Saturday, November 7, 2015

Cochrane's Questions About Inequality

Via Bryan Caplan of EconLog.
"Just finished the forthcoming Inequality and Economic Policy: Essays in Honor of Gary Becker, edited by Tom Church, Chris Miller, and John Taylor.  For me, the highlight was John Cochrane on inequality.  Highlights from the highlight:
More puzzling, why are critics on the left so focused on the 1% in the US, when by many measures we live in an era of great leveling?

Earnings inequality between men and women has narrowed drastically, as Kevin Murphy reminded us. Inequality across countries, and thus across people around the globe, has also been shrinking dramatically even as income inequality within advanced countries has risen. One billion Chinese were rescued from totalitarian misery, and a billion Indians sort-of-rescued from British-style license-Raj socialism. These are wonderful events for human progress as well as, incidentally, for global inequality. Sure, these countries have many political and economic problems left, but the "its' all getting worse" story just aint' so...

Look at Versailles. Nobody, not even Bill Gates, lives like Marie Antoinette. And nobody in the US lives like her peasants. In 1960, Mao Tse-Tung waved his hand and 20 millions died. In 1935, Joseph Stalin did the same. Neither reported a lot of income to tax authorities for economists to measure "inequality." It is preposterous to claim that, even the citizens of Ferguson Mo., with all their problems and injustices, are less equal now than they were in 1950. Or 1850.

Why does it matter at all to a vegetable picker in Fresno, or an unemployed teenager on the south side of Chicago, whether 10 or 100 hedge fund managers in Greenwich have private jets? How do they even know how many hedge fund managers fly private? They have hard lives, and a lot of problems. But just what problem does top 1% inequality really represent to them?
A striking tension:
I've been reading Piketty, Saez, Krugman, Stiglitz, the New York Times editorial pages to find the answers. They all recognize that inequality per se is not a persuasive problem, so they must convince us that inequality causes some other social or economic ill.

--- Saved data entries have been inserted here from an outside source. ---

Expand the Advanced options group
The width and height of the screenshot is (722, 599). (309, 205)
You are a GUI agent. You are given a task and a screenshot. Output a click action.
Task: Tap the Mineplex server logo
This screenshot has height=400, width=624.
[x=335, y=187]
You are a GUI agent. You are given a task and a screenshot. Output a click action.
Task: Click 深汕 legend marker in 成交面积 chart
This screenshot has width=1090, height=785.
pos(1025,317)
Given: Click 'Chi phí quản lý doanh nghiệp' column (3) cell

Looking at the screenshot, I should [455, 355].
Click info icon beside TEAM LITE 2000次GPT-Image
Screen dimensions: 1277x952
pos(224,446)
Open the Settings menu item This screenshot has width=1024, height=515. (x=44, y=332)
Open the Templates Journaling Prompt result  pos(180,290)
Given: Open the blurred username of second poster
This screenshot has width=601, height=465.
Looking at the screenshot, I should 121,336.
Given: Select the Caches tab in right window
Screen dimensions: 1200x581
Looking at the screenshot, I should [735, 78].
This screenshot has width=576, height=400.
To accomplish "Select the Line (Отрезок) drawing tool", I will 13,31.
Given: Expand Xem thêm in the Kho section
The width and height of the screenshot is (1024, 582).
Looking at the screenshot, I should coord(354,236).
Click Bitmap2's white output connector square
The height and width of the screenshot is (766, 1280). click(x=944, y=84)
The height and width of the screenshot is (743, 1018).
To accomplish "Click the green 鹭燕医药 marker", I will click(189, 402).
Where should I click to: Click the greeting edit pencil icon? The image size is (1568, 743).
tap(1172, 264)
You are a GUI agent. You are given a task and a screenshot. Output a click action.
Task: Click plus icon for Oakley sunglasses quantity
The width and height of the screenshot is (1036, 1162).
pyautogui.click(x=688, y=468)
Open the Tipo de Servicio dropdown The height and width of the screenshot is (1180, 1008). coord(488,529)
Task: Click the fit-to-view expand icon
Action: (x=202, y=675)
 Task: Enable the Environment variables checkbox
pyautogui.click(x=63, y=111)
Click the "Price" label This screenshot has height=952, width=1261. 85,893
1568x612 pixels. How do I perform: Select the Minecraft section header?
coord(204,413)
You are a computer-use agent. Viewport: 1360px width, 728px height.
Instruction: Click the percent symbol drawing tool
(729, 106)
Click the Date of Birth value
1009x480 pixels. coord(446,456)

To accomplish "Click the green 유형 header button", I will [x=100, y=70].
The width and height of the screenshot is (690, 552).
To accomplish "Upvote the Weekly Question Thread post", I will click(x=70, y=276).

Here's one. Standard and Poors economists wrote a recent summary report on inequality, (earlier post here) perhaps as penance for downgrading the US debt, and wrote
As income inequality increased before the crisis, less affluent households took on more and more debt to keep up--or, in this case, catch up--with the Joneses....
In Vanity Fair, Joe Stiglitz wrote similarly that inequality is a problem because it causes
a well-documented lifestyle effect--people outside the top 1 percent increasingly live beyond their means....trickle-down behaviorism
Aha! Our vegetable picker in Fresno hears that the number of hedge fund managers in Greenwich with private jets has doubled. So, he goes out and buys a pickup truck he can't afford. Therefore, Stiglitz is telling us, we must quash inequality with confiscatory wealth taxation... in order to encourage thrift in the lower classes?

If this argument held any water, wouldn't banning "Keeping up with the Kardashians" be far more effective? (Or, better, rap music videos!) If the problem is truly overspending by low income Americans, can we not think of more directed solutions? For example, might we not want to remove the enormous taxation of savings that they face through social programs?

Another example. The S&P report moved on to a new story: Inequality is a problem because rich people save too much of their money, and poor people don't. So, by transferring money from rich to poor, we can increase overall consumption and escape "secular stagnation."

I see. Now the problem is too much saving, not too much consumption. We need to forcibly transfer wealth from the rich to the poor in order to overcome our deep problem of national thriftiness.

I may be bludgeoning the obvious, but let's point out just a few ways this is incoherent. If Keynesian "spending" and "aggregate demand" are the problems behind low long-run growth rates - and that's a big if - standard Keynesian answers are a lot easier solutions than confiscatory wealth taxation and redistribution. Which is why standard Keynesians argued for monetary and fiscal policies, not confiscatory anti-inequality taxation, until the latter became politically popular.

In a series of recent blog posts, (see coverage here) Paul Krugman offers evidence that people vastly underestimate how wealthy the rich are, bemoans how they live separate lives -- my fry cook has, in fact, no idea of their lifestyle -- and argues for confiscatory taxation to eliminate the "externality" of their excessive consumption.  Well, I'm glad logical consistency isn't holding back these arguments.
Some wise cynicism in the spirit of Gordon Tullock:
The most common argument is that we have to reduce income inequality to avoid political instability. If we don't redistribute the wealth, the poor will rise up and take it. As a cause-and effect claim about human affairs, this is dubious amateur political science, one that would look especially amateurish to the political scientists and historians at this Hoover Institution on War, Revolution and Peace. Maybe the poor should rise up and overthrow the rich, but they never have. Inequality was pretty bad on Thomas Jefferson's farm. But he started a revolution, not his slaves.
P.S. When I die, I hope the conference volume in my honor is half as good as this one!"